This is the time of year when students around the world head back to school. Many entering their final year of high school and those in college or at universities are thinking about courses of study that hold promising career opportunities, excitement, and challenge.
Most of us who read SecurityWeek hope that news of the global cybersecurity skills shortage has reached these students and will inspire them to pursue this ever-expanding field rife with job opportunities. But we must do more than hope; we need to actively participate in cultivating a talent pipeline while taking steps to bridge the resource gap in the interim.
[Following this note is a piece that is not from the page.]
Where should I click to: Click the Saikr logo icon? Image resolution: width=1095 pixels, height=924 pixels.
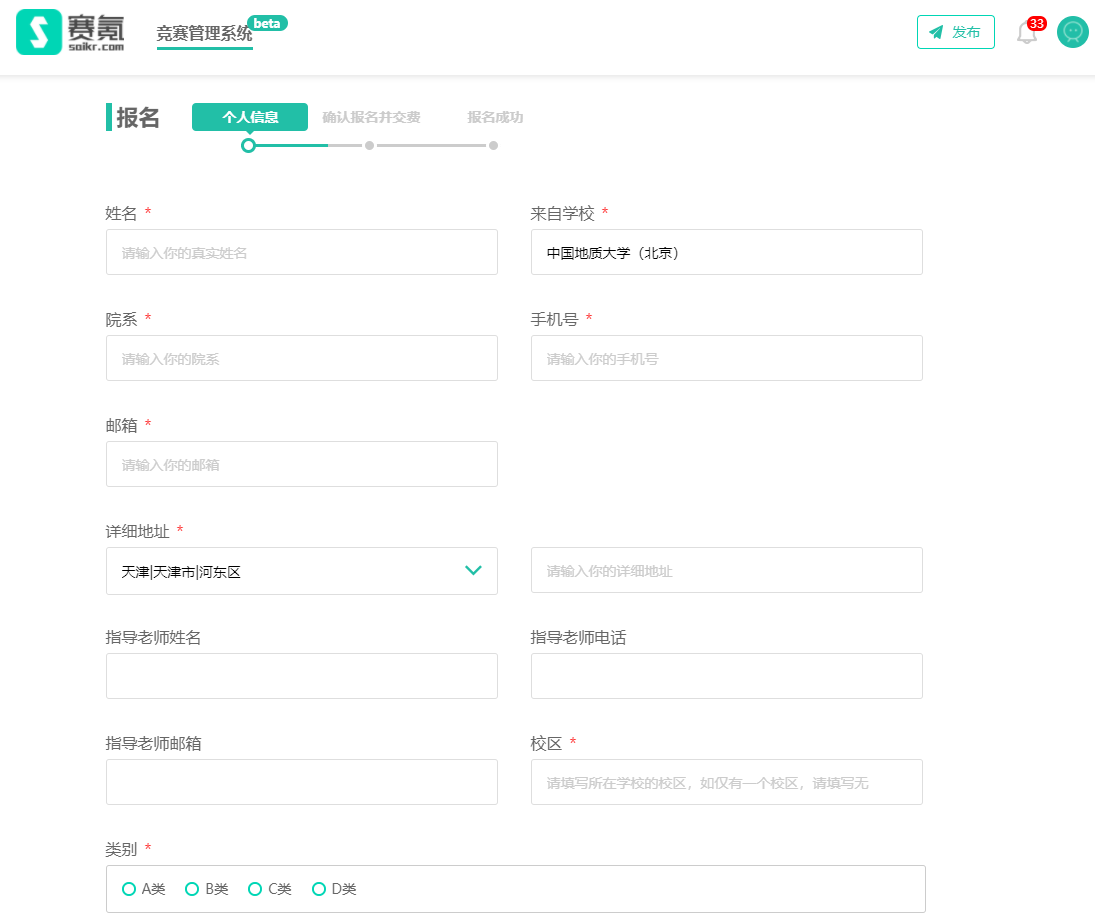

Otherwise the dearth of cybersecurity professionals, estimated at more than a million worldwide, will continue to grow.
A new labor market report by Burning Glass, Job Market Intelligence: Cybersecurity Jobs, 2015, finds that job postings for cybersecurity openings have grown three times as fast as openings for IT jobs overall and take longer to fill. The professional services, finance, and manufacturing/defense sectors have the greatest number of openings. Finding qualified candidates for positions that require a security clearance or a combination of IT security skills and industry knowledge, for example in finance or healthcare, takes even longer.
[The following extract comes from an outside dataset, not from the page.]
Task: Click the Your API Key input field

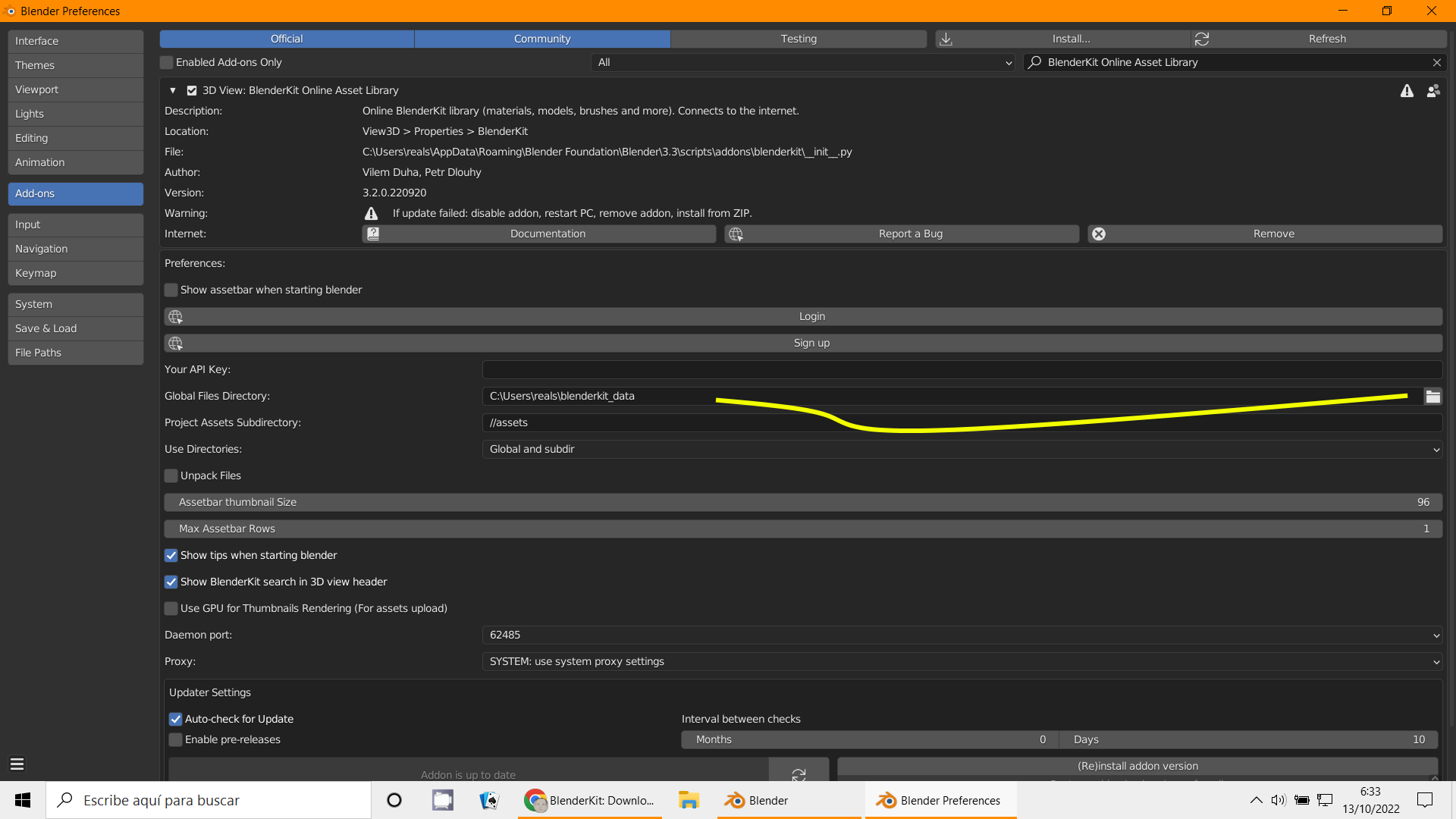Action: 962,369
The number of colleges and universities that offer degrees in cybersecurity is on the rise while education and training providers are also jumping into the fray. The National Security Agency and the Department of Homeland Security are also getting involved, setting education standards and designating certain schools that have met these standards as centers of academic excellence in information assurance and cyber operations. But we need to do more to excite young people to the opportunity cybersecurity brings.
A long-term view
Employers and IT security vendors must also collaborate with colleges and universities to help close the talent gap. Providing scholarships, funding specific programs to support hybrid study, offering expertise in the classroom, and creating internships, are just a few ways to help accelerate the number of trained graduates who will enter the job market a few years from now. Not only that, given our insights and knowledge of the attack techniques being used, the latest technologies and strategies to deal with threats, and where the biggest competency gaps lie, we can help ensure that programs are relevant and designed to address real-world challenges. True, it’s a longer-term approach to dealing with the skills shortage, but it’s one that will pay dividends in the future. As investment guru Warren Buffet once said, “Someone’s sitting in the shade today because someone planted a tree a long time ago.”
But as any wise investor knows, you need to balance long-term strategic goals with immediate needs. So while you’re collaborating with various colleges and universities, how can you address the talent gap you face today? Attackers aren’t sitting idle and neither can you.
The good news is that technologies are advancing through integration and automation to help address the skills gap. The irony is that while these technologies exist, the worsening shortage of security talent has hampered the ability of many organizations to monitor these developments and embrace them. As a result, most organizations continue to be mired in complexity and fragmentation with too many disparate security technologies that can’t – and don’t – interoperate. But it doesn’t have to be this way.
With an integrated approach to threat defense, that uses telemetry to correlate and analyze data from these disparate systems, you can gain visibility into what “looks bad” in a single place. You can add context based on local and global data-driven threat intelligence. And you can apply controls using analysis and automation for systemic response to detected threats. Security services can supplement in-house security teams so that every business, regardless of their in-house resources, has the opportunity to further improve security outcomes. These services can help assess and manage the people, process, and technology components of information risk holistically and across technologies to improve security outcomes.
The global cybersecurity skills shortage isn’t going away any time soon. But by attacking it on multiple fronts we can proactively work to address it. Savvy students should consider this exploding and exciting field of study that embraces a wider and wider range of skill sets. Academia, government, and industry should continue to partner to ensure educational programs are relevant and available. And organizations should identify how to use integration, automation, and security services to compensate for a lack of resources today.